Repeat the line that contains "Instruction: Click the" exactly, along with each following line up to and including the last line of the entries.

(Stored data entries)
• • • • • • •
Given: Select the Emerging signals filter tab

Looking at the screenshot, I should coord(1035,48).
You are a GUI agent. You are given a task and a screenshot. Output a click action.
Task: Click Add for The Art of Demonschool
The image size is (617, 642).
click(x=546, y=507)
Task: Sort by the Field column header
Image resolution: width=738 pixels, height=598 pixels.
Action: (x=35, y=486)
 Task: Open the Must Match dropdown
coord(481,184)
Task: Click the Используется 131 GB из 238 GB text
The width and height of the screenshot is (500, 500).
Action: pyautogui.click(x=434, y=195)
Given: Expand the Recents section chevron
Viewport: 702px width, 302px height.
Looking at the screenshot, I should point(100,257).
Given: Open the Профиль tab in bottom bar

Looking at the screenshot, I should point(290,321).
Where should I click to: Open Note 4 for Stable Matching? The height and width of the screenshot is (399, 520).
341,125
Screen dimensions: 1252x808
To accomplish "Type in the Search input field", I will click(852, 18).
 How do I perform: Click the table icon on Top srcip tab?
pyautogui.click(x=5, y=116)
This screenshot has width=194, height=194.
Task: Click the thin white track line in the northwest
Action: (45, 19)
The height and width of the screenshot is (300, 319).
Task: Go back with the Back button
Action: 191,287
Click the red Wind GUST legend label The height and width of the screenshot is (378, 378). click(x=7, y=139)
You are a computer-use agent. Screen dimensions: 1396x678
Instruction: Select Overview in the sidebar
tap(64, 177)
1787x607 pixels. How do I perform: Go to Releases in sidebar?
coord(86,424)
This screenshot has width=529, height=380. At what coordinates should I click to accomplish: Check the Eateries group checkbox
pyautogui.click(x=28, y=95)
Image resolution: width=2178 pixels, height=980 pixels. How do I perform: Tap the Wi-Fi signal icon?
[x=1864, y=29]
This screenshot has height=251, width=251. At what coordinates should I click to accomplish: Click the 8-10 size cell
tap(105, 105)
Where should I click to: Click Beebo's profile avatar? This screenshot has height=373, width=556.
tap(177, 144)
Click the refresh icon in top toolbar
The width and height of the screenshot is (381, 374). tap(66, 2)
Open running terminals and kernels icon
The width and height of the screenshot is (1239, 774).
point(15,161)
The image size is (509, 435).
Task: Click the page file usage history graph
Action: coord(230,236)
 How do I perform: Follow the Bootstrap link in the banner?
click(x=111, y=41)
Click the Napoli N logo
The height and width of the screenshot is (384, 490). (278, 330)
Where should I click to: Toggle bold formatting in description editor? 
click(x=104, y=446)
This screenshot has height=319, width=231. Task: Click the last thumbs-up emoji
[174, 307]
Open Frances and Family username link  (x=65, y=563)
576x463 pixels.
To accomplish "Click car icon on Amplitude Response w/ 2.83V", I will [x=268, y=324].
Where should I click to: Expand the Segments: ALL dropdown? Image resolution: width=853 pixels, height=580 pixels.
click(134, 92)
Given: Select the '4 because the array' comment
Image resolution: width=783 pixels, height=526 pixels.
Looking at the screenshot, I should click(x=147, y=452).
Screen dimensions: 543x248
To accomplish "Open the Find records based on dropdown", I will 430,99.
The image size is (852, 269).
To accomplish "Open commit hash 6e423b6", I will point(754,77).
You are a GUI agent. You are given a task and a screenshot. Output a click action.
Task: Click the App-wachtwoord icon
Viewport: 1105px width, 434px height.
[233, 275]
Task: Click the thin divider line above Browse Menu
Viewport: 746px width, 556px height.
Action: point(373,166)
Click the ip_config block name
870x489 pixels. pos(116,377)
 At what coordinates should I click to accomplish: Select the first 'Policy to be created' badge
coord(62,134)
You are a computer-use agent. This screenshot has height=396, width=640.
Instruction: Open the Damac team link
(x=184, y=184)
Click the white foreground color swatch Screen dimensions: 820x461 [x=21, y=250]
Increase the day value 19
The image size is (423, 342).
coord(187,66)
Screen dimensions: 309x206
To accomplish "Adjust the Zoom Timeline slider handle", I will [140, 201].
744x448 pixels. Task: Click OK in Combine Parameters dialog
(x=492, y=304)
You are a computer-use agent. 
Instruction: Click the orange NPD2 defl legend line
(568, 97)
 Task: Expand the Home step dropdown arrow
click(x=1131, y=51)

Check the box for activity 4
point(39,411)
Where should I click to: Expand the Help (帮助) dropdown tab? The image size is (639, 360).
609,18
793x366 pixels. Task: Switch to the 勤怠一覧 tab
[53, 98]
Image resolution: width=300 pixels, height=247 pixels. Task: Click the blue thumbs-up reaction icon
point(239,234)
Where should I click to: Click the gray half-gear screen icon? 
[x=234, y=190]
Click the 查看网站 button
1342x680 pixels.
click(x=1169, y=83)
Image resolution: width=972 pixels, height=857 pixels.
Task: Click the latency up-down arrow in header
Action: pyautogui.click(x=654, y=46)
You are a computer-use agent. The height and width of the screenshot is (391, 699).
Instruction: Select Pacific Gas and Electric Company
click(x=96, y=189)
• • • • • • •
> PROBLEM SOLUTION:
Instruction: Click the orange NPD2 defl legend line
(568, 97)
 Task: Expand the Home step dropdown arrow
click(x=1131, y=51)

Check the box for activity 4
point(39,411)
Where should I click to: Expand the Help (帮助) dropdown tab? The image size is (639, 360).
609,18
793x366 pixels. Task: Switch to the 勤怠一覧 tab
[53, 98]
Image resolution: width=300 pixels, height=247 pixels. Task: Click the blue thumbs-up reaction icon
point(239,234)
Where should I click to: Click the gray half-gear screen icon? 
[x=234, y=190]
Click the 查看网站 button
1342x680 pixels.
click(x=1169, y=83)
Image resolution: width=972 pixels, height=857 pixels.
Task: Click the latency up-down arrow in header
Action: pyautogui.click(x=654, y=46)
You are a computer-use agent. The height and width of the screenshot is (391, 699).
Instruction: Select Pacific Gas and Electric Company
click(x=96, y=189)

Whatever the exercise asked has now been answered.